Build me up Buttercup

What can be more uplifting than a flower meadow in bloom in early June?

This meadow is just next to the spot where we were looking for yellow-bellied toads the other day. Walking through it took me back to my untroubled childhood days, when we were spending all day picking flowers and lying in the grass watching insects buzzing around.

These meadows are pretty rare nowadays, despite some efforts to re-establish plant diversity in urban areas. My heart jumped to find myself standing right in it. Immediately, I could identify dozens of species of flowers and grasses. Friendly buttercups, probably Ranunculus acris, dominated the view.

The beauty of the meadow was even more striking when I dived into it and took closer looks at the single blossoms and blades of grass.
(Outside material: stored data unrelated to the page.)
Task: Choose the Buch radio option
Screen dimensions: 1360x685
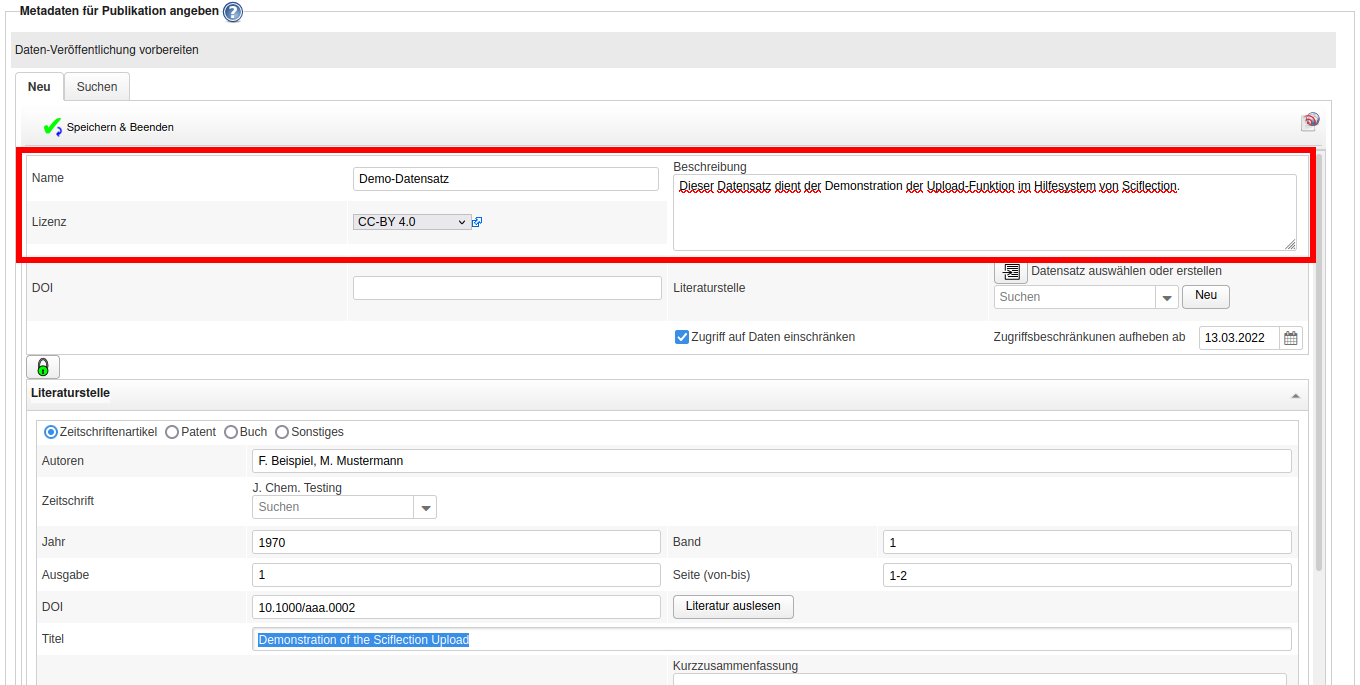Action: [x=231, y=432]
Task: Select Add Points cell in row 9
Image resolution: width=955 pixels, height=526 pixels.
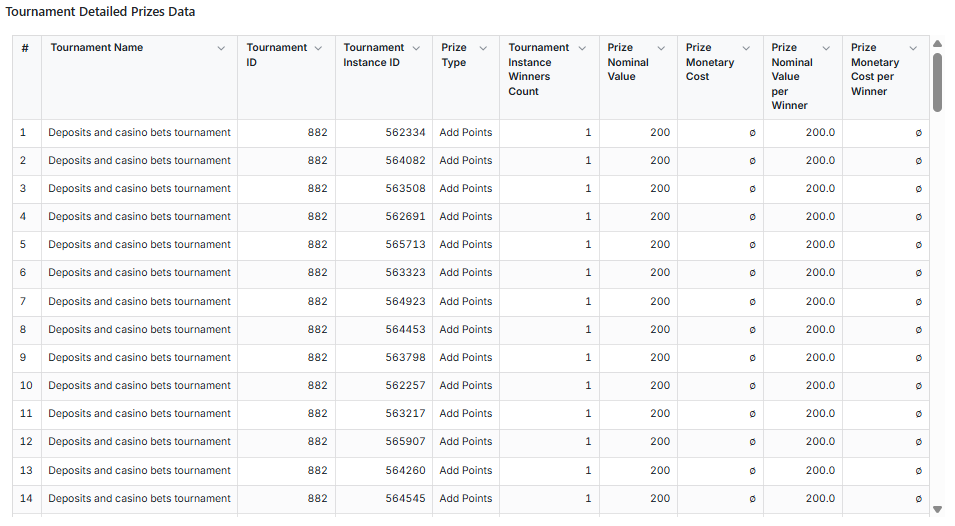Action: point(465,358)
I switched to a macro lens, but the wind made it really difficult to keep the swaying buttercups in focus. Somehow I was able to take some nice shots, though.

One might think that a meadow like that with all its diversity and huge supply of nectar and pollen should be buzzing with instect life. Oddly, it was strangly quiet that day. Just the wind created ripples and waves moving through the field and we spotted just single butterflies, bees and beetles every now and then. A silent earth it has become.

On the wetter, muddy parts of the meadow another Ranunculus species caught my eye: Ranunculus flammula or banewort.